The input is a PDB plus a substrate name. From these the tool automatically generates the parm7 topology and encodes the ONIOM region split (ML / Movable MM / Frozen MM) into B-factor channels. It then runs a full-system Hessian-based transition-state (TS) search via a macro/micro alternation scheme.

The result is a full reaction path produced by the stage pipeline extract → mm-parm → ONIOM model → MEP → tsopt → IRC → freq → dft, where MEP is the minimum-energy path and IRC the intrinsic reaction coordinate.

The package is laid out as 6 physical layer directories (cli/, workflows/, domain/, backends/, io/, core/). The role and dependency direction of each are summarized in the §2.1 layer table below.

External code imports directly from the layer directory (from mlmm.backends.mlmm_calc import MLMMCore, from mlmm.core.utils import …, import mlmm.io.trj2fig, etc.); the previous flat-top shim layer has been retired in this release. §2.4 details the two import surfaces this leaves.

Three bundled forks (pysisyphus/, thermoanalysis/, hessian_ff/) live at the repo top as repo-internal modules. They are deliberately not the upstream PyPI distributions (and hessian_ff/ has no upstream at all — bundling is mandatory). See §6.

2. Layered structure (6 physical directories)¶

2.1 Layer table¶

layer	dir	responsibility	may depend on
L1 Interface	`mlmm/cli/`	Click root group, decorator factories, `--help-advanced`, bool flag normalization, subcommand resolver, AmberTools preflight	`workflows/`, `core/`
L2 Application	`mlmm/workflows/`	per-subcommand orchestration; one file per stage runner (`all.py`, `path_search.py`, `tsopt.py`, `extract.py`, `oniom_export.py`, `mm_parm.py`, …)	`domain/`, `backends/`, `io/`, `core/`
L3 Domain	`mlmm/domain/`	chemistry-aware helper logic (bond change detection, bond summary, element-info propagation)	`core/`
L4a Infra (MLIP + ONIOM)	`mlmm/backends/`	MLIP backend dispatcher + per-backend adapter + ML/MM ONIOM calculator core	`core/`
L4b Infra (I/O)	`mlmm/io/`	output layout, summary, trajectory, PDB fix, energy diagram, Hessian cache, analytical-Hessian glue	`core/`
L5 Foundation	`mlmm/core/`	defaults (single source of truth), utils (PDB / XYZ / plot helpers), future `errors.py` / `types.py`	(none)
(bundle, not a layer)	`<repo>/pysisyphus/`, `<repo>/thermoanalysis/`, `<repo>/hessian_ff/`	repo-internal forks (optimizer / thermochemistry / analytical MM Hessian)	(sibling, layer-external)

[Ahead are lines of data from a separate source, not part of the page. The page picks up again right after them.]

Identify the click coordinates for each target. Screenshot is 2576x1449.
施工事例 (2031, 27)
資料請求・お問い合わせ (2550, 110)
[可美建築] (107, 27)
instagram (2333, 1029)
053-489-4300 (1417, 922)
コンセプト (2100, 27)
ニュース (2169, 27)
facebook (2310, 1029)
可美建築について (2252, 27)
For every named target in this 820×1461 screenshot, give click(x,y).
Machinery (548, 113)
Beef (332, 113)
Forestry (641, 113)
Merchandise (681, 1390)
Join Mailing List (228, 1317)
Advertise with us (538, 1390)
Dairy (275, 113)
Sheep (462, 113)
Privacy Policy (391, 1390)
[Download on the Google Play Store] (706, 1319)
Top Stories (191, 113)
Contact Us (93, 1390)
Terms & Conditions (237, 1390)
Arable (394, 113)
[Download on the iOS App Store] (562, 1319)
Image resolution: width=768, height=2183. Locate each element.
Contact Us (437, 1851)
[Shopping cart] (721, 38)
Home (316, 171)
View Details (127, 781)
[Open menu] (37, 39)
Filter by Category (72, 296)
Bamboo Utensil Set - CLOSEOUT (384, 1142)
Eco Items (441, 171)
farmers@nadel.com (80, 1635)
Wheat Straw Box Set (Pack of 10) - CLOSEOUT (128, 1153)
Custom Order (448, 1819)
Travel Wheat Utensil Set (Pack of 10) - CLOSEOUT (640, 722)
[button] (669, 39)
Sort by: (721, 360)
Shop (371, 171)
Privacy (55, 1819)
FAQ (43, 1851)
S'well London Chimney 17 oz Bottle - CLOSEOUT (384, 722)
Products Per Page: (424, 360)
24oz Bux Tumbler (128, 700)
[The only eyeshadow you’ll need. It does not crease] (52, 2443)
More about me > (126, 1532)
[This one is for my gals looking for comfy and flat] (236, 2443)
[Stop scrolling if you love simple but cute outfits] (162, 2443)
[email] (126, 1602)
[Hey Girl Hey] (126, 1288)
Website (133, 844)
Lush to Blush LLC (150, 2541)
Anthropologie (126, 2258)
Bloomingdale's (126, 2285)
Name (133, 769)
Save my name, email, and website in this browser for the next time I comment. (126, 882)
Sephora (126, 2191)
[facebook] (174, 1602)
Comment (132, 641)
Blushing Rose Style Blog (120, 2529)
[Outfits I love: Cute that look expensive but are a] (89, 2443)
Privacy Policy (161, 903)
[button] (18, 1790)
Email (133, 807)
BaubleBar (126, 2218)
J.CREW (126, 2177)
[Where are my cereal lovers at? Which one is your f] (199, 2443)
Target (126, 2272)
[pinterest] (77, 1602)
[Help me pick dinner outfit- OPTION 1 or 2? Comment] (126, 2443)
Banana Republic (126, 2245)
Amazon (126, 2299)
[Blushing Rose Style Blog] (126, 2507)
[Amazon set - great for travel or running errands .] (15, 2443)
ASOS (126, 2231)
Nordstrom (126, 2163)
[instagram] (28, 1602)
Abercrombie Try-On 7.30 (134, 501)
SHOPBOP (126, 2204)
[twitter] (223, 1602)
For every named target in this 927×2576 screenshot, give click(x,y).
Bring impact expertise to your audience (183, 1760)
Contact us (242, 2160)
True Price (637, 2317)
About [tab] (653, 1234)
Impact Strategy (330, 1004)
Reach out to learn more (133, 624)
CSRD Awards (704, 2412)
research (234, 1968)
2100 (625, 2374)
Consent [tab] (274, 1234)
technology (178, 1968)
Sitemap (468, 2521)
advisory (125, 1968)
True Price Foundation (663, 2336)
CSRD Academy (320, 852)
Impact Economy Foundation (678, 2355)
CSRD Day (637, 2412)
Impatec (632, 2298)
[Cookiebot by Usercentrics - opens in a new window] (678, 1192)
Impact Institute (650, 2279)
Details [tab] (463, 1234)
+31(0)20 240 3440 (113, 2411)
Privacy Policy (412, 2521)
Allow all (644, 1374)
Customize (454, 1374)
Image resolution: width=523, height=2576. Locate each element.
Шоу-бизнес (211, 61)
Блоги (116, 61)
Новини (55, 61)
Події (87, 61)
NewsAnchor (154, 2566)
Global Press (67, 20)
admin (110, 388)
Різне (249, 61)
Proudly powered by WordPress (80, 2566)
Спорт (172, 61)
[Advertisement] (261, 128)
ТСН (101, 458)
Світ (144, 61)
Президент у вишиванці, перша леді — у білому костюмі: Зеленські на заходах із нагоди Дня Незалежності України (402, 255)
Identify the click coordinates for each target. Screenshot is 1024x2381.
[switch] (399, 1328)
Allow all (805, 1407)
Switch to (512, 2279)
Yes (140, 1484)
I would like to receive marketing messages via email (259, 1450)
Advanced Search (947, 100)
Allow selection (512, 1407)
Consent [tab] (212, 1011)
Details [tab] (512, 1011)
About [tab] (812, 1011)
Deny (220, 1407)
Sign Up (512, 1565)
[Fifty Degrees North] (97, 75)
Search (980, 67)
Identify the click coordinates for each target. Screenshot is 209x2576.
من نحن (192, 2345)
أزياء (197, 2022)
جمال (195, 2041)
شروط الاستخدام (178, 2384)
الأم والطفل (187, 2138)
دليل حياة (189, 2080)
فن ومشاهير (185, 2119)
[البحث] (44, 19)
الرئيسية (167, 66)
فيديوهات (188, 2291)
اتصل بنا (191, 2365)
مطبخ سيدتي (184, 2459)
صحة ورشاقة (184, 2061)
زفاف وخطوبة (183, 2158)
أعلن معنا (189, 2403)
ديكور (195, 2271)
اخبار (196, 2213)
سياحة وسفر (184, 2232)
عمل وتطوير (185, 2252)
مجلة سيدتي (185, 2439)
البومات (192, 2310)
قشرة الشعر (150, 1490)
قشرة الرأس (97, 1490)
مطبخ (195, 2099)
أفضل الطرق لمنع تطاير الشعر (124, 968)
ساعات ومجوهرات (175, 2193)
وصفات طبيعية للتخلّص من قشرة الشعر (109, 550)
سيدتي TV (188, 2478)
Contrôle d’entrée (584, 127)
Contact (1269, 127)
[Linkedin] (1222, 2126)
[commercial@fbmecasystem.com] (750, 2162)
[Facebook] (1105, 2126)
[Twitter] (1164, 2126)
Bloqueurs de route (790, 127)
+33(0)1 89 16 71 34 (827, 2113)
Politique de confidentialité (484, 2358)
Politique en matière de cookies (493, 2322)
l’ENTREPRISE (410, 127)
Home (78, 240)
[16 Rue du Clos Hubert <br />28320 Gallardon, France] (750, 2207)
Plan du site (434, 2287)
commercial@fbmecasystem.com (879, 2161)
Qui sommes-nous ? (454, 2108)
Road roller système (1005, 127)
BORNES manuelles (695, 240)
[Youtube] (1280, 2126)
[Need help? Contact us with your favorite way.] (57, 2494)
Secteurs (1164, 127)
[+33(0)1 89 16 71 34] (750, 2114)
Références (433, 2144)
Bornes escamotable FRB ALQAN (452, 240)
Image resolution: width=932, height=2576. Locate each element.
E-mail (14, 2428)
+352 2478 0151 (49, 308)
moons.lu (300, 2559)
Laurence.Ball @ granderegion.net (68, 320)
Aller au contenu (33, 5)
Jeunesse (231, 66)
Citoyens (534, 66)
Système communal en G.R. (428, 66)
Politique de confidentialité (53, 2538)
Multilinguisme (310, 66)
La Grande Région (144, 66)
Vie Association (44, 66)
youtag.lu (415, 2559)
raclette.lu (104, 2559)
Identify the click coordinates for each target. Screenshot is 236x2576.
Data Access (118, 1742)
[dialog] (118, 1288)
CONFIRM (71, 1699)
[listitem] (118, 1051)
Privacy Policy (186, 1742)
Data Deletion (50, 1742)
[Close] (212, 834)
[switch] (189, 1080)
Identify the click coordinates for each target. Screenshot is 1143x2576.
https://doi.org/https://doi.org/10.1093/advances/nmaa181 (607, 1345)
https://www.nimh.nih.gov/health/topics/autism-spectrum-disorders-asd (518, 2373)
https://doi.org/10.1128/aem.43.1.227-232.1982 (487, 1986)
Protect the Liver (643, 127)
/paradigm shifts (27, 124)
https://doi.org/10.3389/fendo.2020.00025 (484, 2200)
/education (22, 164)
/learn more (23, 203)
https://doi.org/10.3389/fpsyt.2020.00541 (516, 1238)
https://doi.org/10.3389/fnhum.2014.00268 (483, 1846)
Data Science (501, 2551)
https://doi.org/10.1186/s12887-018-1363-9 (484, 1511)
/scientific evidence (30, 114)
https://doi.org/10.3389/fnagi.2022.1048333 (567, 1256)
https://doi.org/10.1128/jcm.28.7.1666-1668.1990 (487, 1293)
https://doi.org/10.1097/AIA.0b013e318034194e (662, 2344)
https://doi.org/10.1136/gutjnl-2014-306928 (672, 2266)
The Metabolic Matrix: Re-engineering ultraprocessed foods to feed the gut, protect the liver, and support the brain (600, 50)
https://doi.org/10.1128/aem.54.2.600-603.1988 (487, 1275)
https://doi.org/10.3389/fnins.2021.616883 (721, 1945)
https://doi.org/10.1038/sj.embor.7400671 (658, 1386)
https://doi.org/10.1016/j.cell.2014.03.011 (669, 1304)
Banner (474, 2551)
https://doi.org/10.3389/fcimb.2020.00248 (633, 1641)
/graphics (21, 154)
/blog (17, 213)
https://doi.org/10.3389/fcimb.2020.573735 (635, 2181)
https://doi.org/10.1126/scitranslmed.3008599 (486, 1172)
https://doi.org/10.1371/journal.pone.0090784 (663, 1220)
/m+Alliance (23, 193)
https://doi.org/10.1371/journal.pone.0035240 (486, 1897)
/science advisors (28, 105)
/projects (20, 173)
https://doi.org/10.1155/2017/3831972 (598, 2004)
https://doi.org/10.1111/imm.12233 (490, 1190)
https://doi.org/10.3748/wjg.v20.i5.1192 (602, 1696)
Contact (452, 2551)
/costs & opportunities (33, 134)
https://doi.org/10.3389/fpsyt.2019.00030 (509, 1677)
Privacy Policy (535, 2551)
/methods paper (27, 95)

Dependency direction (one-way): L1 → L2 → {L3, L4} → L5 (per the §2.1 layer table). The directional rule is enforced by CI marker coverage (.github/scripts/check_engineering_markers.py). Bundled forks sit outside the layer graph and may be imported from any layer through their absolute package path (from pysisyphus.X import Y, from hessian_ff.analytical_hessian import …).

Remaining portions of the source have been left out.